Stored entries

<<<<

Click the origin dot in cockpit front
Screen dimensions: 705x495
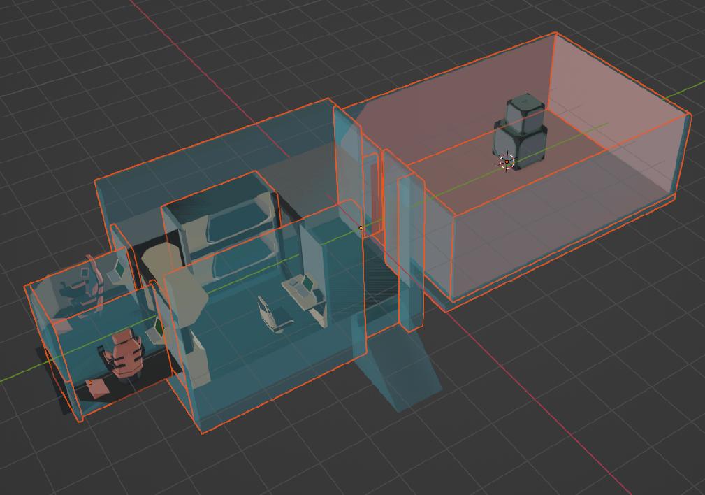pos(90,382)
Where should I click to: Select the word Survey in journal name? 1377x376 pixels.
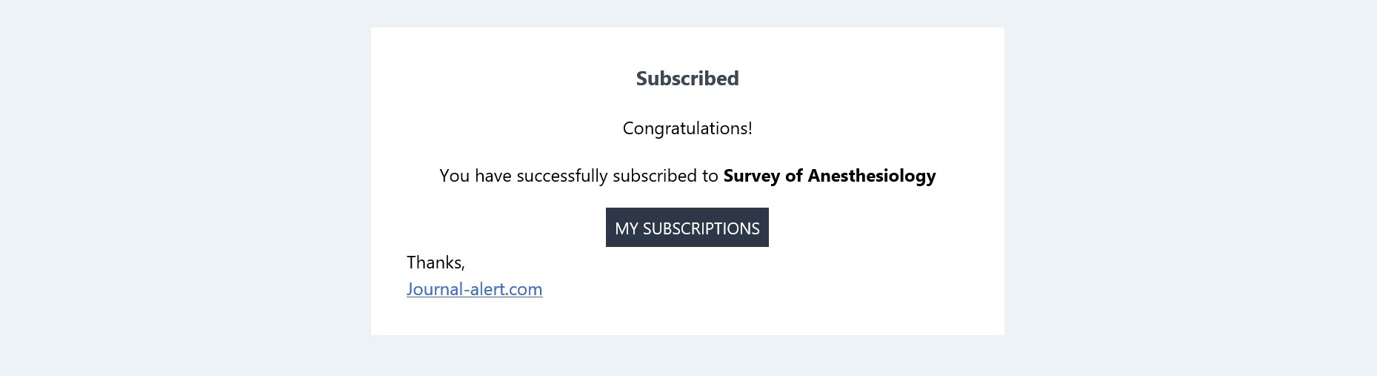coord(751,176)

>>>>

Aim
Rewrite every line of the items above as a JSON list of strings, one string per line, without blank lines. Leave out the pictures.

Exercise output
[
  "Click the origin dot in cockpit front",
  "Screen dimensions: 705x495",
  "pos(90,382)",
  "Where should I click to: Select the word Survey in journal name? 1377x376 pixels.",
  "coord(751,176)"
]